In recent months, as I prepared to join the University of Dallas as its new president, my wife, Stacey, and I had the pleasure of meeting many students. During one reception, something struck me. Students almost never approached us individually; instead they came in groups, groups of friends spanning different majors and experiences: English majors with physics majors; art history majors with business majors; athletes with nonathletes, a Muslim student with her Catholic friends, and on and on.
I couldn't help but think, as I watched them come and go, about the conditions we create as people for rich and enduring friendships. This is not to dismiss the practical outcome of an undergraduate education. Getting accepted into graduate school, going on to start a successful career and participate deeply in society — these are appropriate goals for college students. But, as a recent Wall Street Journal article indicates, what matters for long-term success and happiness is not where students go to school or even particularly what their major is, but their level of engagement, inside and outside the classroom.
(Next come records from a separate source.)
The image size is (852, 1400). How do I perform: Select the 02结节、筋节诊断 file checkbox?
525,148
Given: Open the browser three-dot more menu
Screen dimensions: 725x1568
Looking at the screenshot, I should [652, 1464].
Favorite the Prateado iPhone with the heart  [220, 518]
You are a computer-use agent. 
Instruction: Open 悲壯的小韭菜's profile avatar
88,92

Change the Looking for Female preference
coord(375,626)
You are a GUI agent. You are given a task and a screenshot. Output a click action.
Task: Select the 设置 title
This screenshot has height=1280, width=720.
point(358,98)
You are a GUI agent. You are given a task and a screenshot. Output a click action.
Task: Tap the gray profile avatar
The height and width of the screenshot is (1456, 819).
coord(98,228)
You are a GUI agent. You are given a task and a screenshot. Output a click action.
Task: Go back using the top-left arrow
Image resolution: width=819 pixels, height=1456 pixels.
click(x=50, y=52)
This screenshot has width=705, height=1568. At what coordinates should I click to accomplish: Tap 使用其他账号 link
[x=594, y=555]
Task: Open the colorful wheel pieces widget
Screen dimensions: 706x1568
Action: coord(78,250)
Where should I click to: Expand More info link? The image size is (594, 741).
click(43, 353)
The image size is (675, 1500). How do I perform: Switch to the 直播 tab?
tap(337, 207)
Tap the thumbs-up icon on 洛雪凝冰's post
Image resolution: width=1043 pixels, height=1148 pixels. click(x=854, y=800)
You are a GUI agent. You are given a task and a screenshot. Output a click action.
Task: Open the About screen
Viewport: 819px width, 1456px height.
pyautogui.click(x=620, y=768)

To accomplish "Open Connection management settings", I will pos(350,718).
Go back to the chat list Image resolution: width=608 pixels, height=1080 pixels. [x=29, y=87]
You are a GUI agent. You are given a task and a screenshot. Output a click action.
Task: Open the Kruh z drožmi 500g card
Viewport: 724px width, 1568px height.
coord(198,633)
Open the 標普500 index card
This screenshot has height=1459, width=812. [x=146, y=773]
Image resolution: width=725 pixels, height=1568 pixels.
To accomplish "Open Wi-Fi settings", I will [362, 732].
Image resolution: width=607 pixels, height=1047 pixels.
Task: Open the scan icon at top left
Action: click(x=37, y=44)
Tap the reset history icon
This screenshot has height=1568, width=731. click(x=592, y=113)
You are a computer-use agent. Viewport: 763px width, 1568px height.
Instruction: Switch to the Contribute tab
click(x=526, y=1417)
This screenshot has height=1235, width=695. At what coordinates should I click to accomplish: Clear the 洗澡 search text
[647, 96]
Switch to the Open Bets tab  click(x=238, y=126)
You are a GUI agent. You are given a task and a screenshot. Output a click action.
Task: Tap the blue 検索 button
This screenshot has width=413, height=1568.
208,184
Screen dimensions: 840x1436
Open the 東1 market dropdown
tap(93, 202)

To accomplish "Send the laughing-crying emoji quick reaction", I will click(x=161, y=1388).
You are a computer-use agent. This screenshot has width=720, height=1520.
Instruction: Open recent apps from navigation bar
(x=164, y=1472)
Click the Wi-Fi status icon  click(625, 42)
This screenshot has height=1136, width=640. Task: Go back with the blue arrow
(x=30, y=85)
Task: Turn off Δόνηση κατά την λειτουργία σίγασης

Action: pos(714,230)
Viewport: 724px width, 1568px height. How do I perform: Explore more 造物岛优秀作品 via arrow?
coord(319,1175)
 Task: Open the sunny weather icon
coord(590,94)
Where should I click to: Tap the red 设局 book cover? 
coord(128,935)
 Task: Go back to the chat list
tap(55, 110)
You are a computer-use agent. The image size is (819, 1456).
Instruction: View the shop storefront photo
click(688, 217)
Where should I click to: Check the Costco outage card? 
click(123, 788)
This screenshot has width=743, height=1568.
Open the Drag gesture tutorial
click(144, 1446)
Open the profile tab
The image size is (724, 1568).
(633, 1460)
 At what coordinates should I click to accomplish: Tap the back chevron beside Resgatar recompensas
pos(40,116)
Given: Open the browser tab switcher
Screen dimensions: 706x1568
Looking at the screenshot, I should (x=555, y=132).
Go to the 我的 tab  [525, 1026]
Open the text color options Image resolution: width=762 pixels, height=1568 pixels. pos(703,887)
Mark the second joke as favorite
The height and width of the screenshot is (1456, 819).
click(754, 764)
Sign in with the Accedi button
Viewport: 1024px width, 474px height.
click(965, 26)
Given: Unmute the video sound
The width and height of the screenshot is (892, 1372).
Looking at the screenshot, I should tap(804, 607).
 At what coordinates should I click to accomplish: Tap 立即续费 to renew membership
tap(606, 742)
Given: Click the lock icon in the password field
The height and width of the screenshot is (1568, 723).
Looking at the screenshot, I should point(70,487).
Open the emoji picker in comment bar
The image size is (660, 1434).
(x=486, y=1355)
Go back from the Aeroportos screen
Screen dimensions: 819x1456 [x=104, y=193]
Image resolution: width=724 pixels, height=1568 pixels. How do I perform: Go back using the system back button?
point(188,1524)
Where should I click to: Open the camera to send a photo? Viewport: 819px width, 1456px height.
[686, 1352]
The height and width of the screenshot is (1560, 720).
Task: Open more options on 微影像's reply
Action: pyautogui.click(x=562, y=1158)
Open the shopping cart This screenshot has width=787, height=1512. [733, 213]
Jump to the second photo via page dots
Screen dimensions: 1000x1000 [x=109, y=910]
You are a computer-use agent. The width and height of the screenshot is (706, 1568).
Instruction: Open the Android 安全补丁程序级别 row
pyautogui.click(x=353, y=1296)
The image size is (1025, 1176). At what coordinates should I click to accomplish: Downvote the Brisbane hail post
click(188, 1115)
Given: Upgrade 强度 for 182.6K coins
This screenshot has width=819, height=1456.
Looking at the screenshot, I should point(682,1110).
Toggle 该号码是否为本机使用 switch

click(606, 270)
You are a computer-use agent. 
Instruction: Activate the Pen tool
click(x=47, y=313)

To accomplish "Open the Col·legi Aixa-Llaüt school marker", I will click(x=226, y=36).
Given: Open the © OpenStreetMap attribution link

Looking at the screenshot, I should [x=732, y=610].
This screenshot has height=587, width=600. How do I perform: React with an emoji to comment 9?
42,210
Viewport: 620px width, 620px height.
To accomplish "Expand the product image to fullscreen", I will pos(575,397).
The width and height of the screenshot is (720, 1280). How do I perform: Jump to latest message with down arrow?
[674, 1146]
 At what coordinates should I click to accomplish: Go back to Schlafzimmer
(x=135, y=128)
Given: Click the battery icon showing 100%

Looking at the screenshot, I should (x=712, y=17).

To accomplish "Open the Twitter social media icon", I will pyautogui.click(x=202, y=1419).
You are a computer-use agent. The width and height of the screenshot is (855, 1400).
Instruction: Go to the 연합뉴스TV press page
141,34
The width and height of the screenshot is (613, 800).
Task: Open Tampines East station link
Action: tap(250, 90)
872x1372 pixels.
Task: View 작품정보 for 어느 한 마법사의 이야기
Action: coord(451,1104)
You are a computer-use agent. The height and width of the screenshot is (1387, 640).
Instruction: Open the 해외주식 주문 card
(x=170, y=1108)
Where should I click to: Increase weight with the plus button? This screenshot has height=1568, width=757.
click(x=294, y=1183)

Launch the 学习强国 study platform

If the conditions are right, such high-level engagement for groups of students will naturally generate friendships.
Friendship, Aristotle writes in the Ethics, is both noble and useful. "No one," he says decisively, "would choose to live without friends." In the ancient world and into the Catholic Middle Ages in Europe, friendship was central to reflections on the purpose of human life. It is telling that in Aristotle's Ethics, two of the 10 books focus on friendship, a topic that receives at best negligible attention in contemporary ethics texts. Modern ethics is largely about rule-following, about determining what we ought to do and how we should respond in specific cases of moral perplexity. Pre-modern ethics, by contrast, focuses on virtues of character, on the shape of one's whole life, and on what activities are intrinsically desirable.
Friendship is one of the chief examples of such intrinsically desirable activity. While friendships can be useful and conducive to many good things, it is a mark of true friendship that we enjoy spending time with our friends no matter what else we get out of it. Friendship continues to matter a great deal to us, even if we struggle to say why or fail ever to consider the fact of its mattering.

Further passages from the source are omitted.